She said nothing, just kept staring at him. He could feel her gaze on him, an icy javelin pressing against his flesh until it cooled his entire bloodstream. Another glance at her and he saw she had the shoe box’s lid open. She was caressing the eggs inside the nest.
He turned back to the road, feeling as if he’d just sprinted a mile. He forced his breathing to calm down. When the yellow lines on the highway began to blur, he rubbed his eyes and wished he had a cup of coffee or maybe some pills to keep him awake. For whatever reason, the image of Ellie’s stuffed elephant jumped into his head then—the elephant that had been her favorite toy that was now lost forever since they deserted the Oldsmobile. For whatever reason, the damn thing seated itself in the center of his brain, as if there was something vitally important about it. The more he concentrated on it, trying to figure out its significance, the more texture it took on in his head. And then it was there, a dinosaur-size elephant undulating beyond the trees at the horizon, its thick hide pink in the waning dusk, its tremendous bulk toppling trees and causing the earth to shake, its massive face turning, tusks like lances severing the treetops, the gleam of a single melancholic eye, brown-yellow, agonized, a pupil as black as ichor, as deep as space, and as it charged them, David could make out its every detail, down to the minute blond hairs in the creases of its knees, the fat white mites scuttling through the caverns of its ear canals, the dried black mucus pressurized into a pasty gruel at the corners of its mouth— David cried out. He jerked the steering wheel sharply to the left and felt the car fishtail. He overcompensated, spinning the wheel to the right. The tires screamed and gravel peppered the windshield. Ellie screamed.
There was a loud pop then a shushing sound. The Monte Carlo canted to the left and the steering wheel began to vibrate. The shushing sound followed them as they bucked along the road—shhh-fump, shhh-fump, shh-fump.

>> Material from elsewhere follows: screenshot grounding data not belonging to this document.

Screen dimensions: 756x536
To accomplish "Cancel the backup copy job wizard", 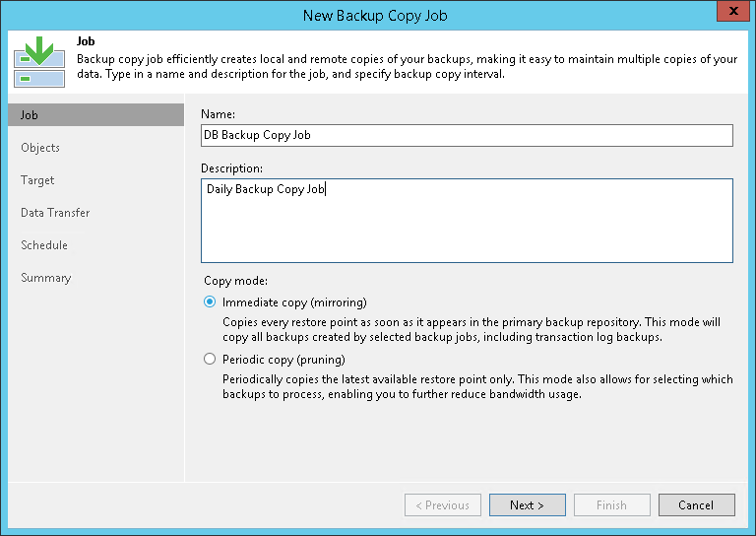I will 695,505.
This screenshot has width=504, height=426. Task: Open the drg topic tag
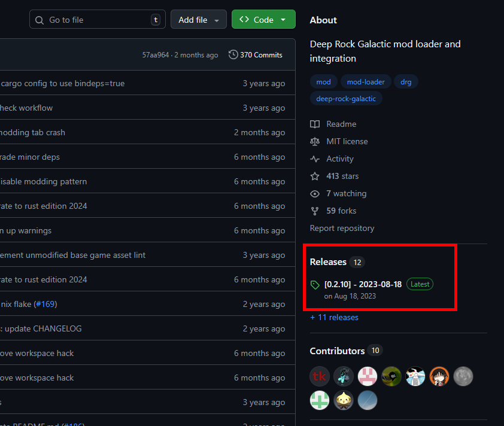(x=406, y=82)
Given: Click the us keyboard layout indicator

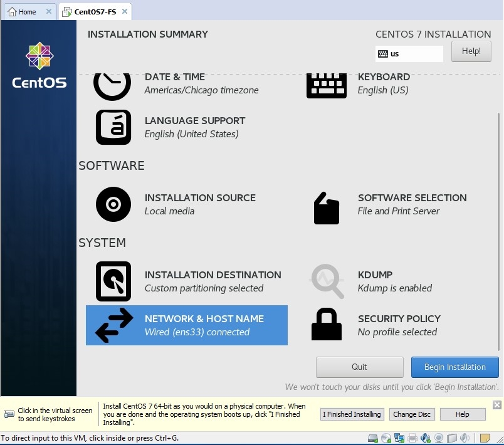Looking at the screenshot, I should pos(409,54).
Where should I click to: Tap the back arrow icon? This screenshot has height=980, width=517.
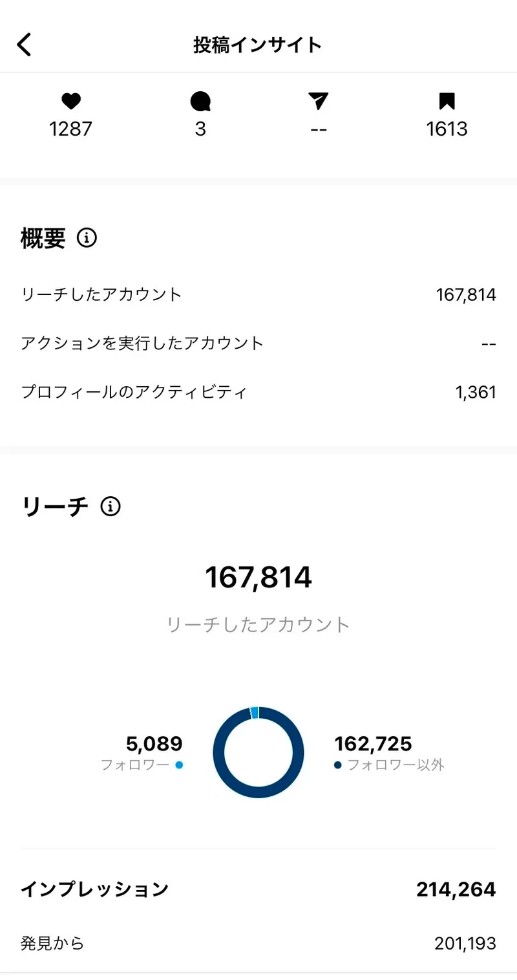24,45
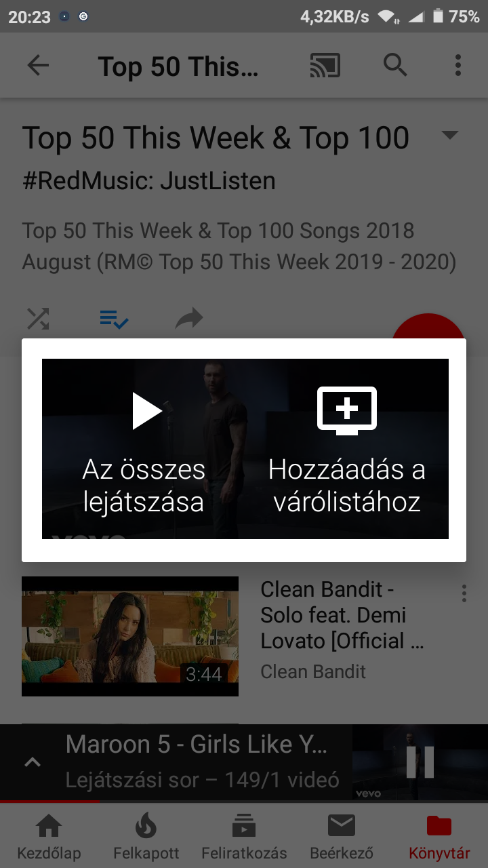Expand the mini player with the up chevron
Viewport: 488px width, 868px height.
(32, 762)
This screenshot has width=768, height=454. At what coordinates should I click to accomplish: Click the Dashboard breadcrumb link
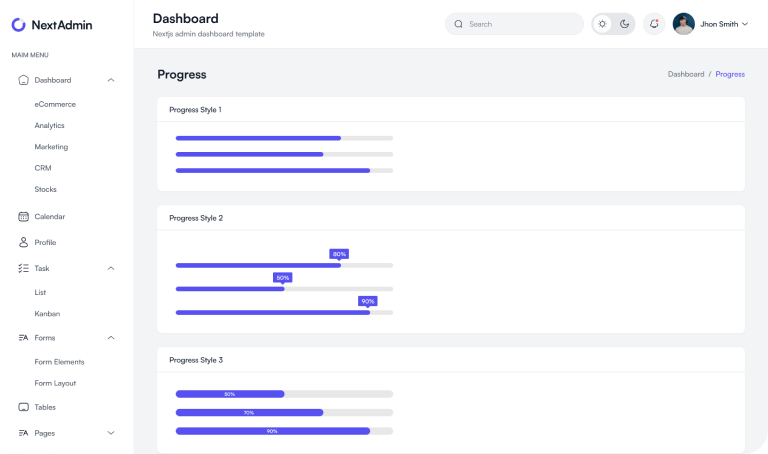tap(685, 74)
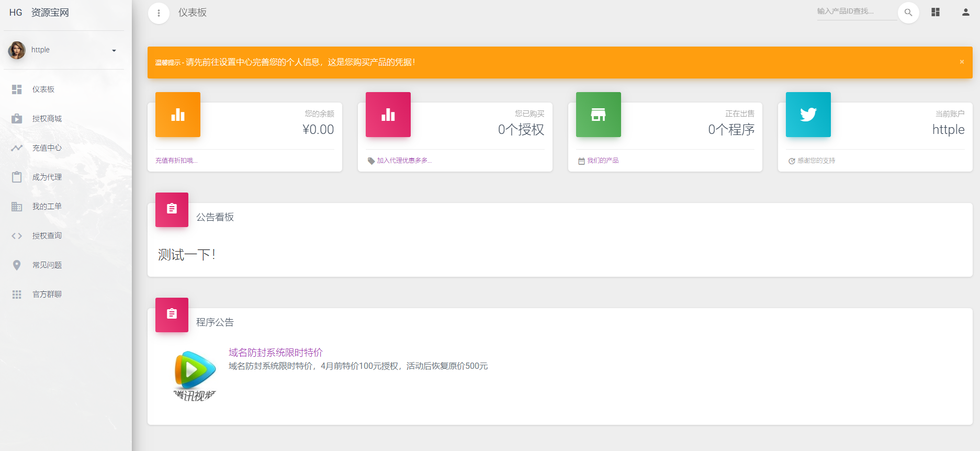This screenshot has width=980, height=451.
Task: Toggle sidebar with three-dot menu button
Action: pyautogui.click(x=159, y=13)
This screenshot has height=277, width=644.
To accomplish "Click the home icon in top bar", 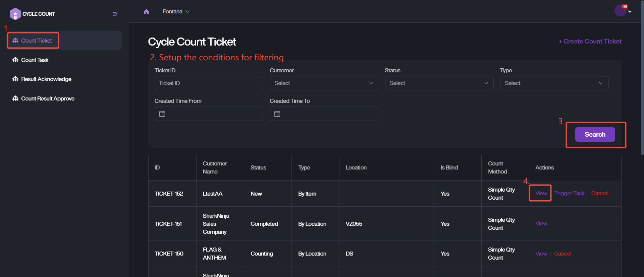I will [146, 12].
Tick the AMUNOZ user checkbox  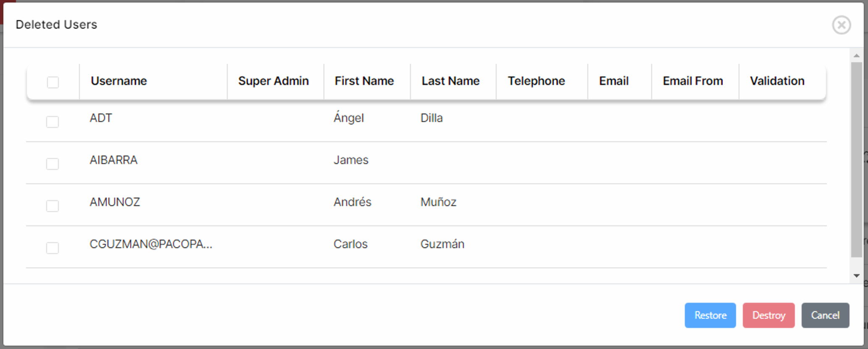[x=53, y=206]
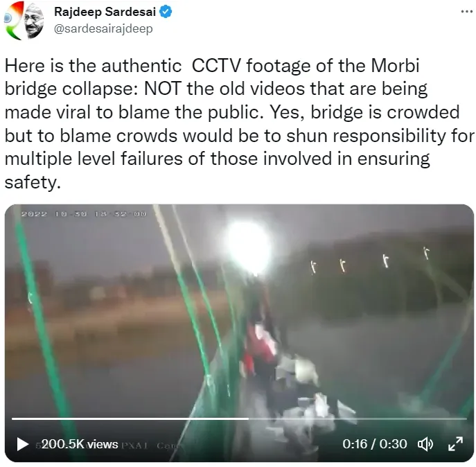
Task: Click the row of distant lights in the video
Action: (370, 261)
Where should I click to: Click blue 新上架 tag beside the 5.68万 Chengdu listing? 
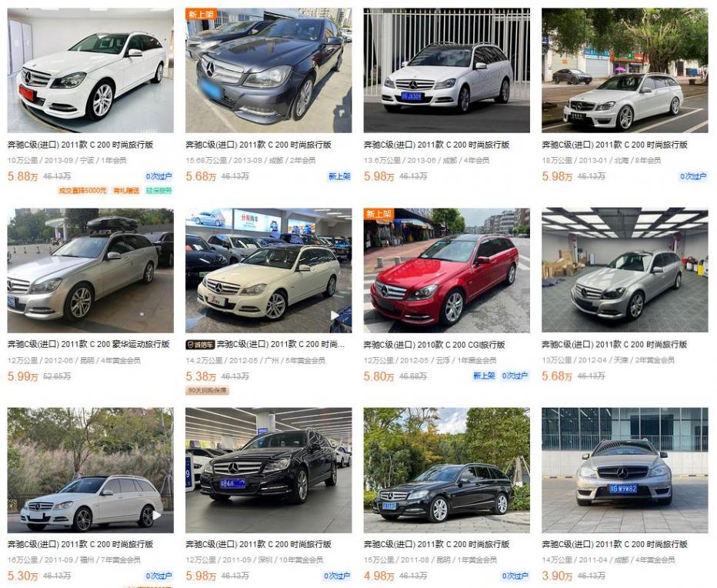pyautogui.click(x=339, y=176)
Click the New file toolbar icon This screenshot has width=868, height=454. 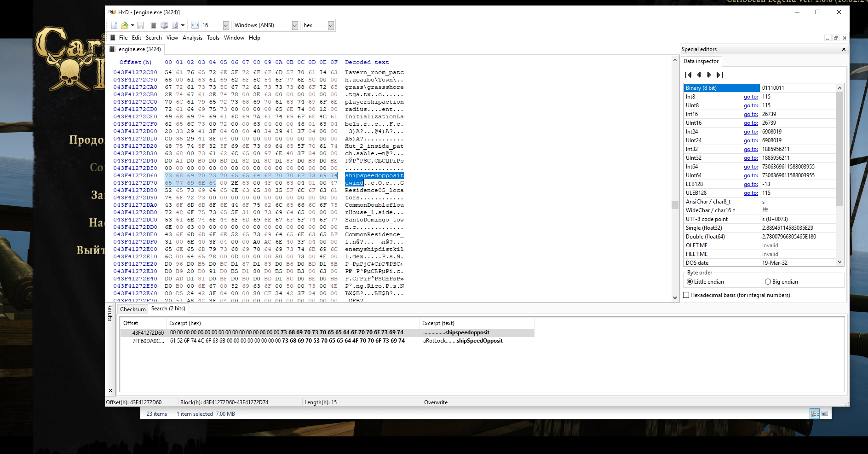(x=114, y=25)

Ellie sat up straight. “What happened, what happened?”
“Flat tire,” he said. He slowed the car down and eased it to a stop on the shoulder.
“Now it’s your nose,” Ellie said, pointing at his face.
He glanced at himself in the rearview mirror and saw a fine thread of blood dribbling out of his left nostril.
43
Blessedly, there was a spare tire and a jack in the trunk. He changed the tire while jacked up on the shoulder of the highway, working up a sweat despite the autumn chill in the evening air. Ellie stood beside him, studying him for a time, then turning her attention toward the headlights that occasionally cruised along the road. She held the shoe box against her chest, cradling it in both arms.
“All right,” he said, standing up and wiping the grease from his hands. He was out of breath and trembling, though less from exhaustion and more out of anxiety. For some reason, he felt like they were standing still while the whole world shifted beneath them. He felt as though he might be knocked flat at any moment.
He opened the passenger door for her. “Come on. Get in.”
Back in the car, he cranked the ignition but nothing happened. Not a series of clicks, not a grumble from the engine, not the stubborn rrr-rrr-rrr of the motor struggling to turn over.
“No. Come on.”
He cranked it again. Again. Again.
Dead.
“Son of a bitch!” He pounded the steering wheel with a fist. Then he ran his shaking hands through his hair. Ellie stared at him from the passenger seat. After closing his eyes and counting to ten in his head, he turned to her, forced a smile, and tried not to let her see the fear in his eyes.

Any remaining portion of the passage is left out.